Diltiazem diberikan dengan dosis initial bolus 0.25mg/kg sampai 0.35mg/kg dan
infus 5 -15mg/jam bilamana perlu. Efek samping hipotensi, eksaserbasi
congestive heart failure, bradikardia. Hipotensi dapat direverse dengan Calcium
Chloride 0.5 – 1.0g IV

6. Terapi Diet Cardiac Arrest


a. Diet Jantung I
Diet jantung I diberikan kepada pasien penyakit jantung akut seperti
Myocard Infarct (MCI) atau decompesasio kordis berat. Diet diberikan berupa 1-
1,5liter cairan/hari selama 1-2 hari pertama bila pasien dapat menerimanya. Diet
ini sangat rendah energi dan semua zat gizi, sehingga sebaiknya hanya diberikan
selama 1-3 hari
b. Diet jantung II
Diet Jantung II diberikan dalam bentuk makanan saring atau lunak. Diet
diberikan sebagai perpindahan dari diet jantung I, atau setelah fase akut dapat
diatasi. Jika di sertai hipertensi dan/atau edema, diberikan sebgai diet jantung II
garam Rendah.
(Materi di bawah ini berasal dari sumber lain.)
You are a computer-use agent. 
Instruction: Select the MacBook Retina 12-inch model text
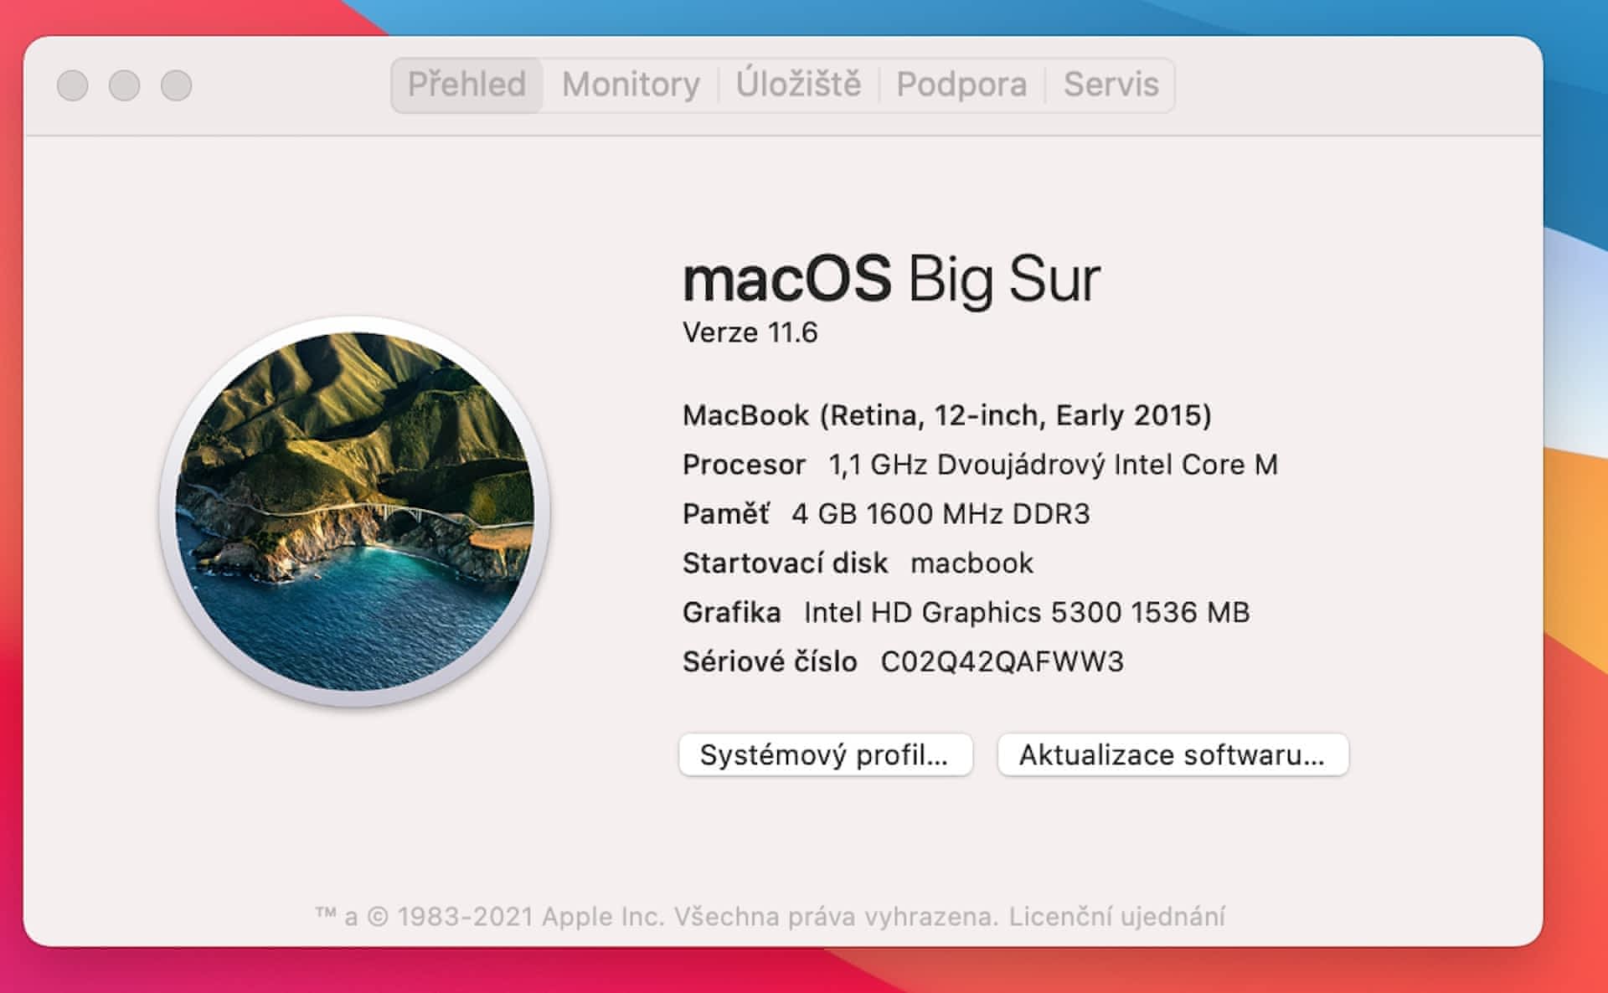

Diet ini rendah energi, protein, kalsium, dan tiamin.
c. Diet Jantung III
Diet jantung III diberikan dalam bentuk makanan lunak atau biasa. Diet
diberikan sebagai perpindahan dari Diet Jantung II atau kepada pasien jantung
dengan kondisi yang tidak terlalu berat. Jika di sertai hipertensi dan/atau edema,
diberikan sebgai diet jantung III garam Rendah. Diet ini rendah energi, protein,
kalsium, dan tiamin.
d. Diet Jantung IV
Diet jantung IV diberikan dalam bentuk makanan biasa. Diet ini diberikan
sebagai perpindahan dari diet jantung III atau kepada pasien dengan keadaan
ringan. Jika di sertai hipertensi dan/atau edema, diberikan sebgai diet jantung IV
garam Rendah. Diet ini rendah energi, protein, kalsium, dan tiamin.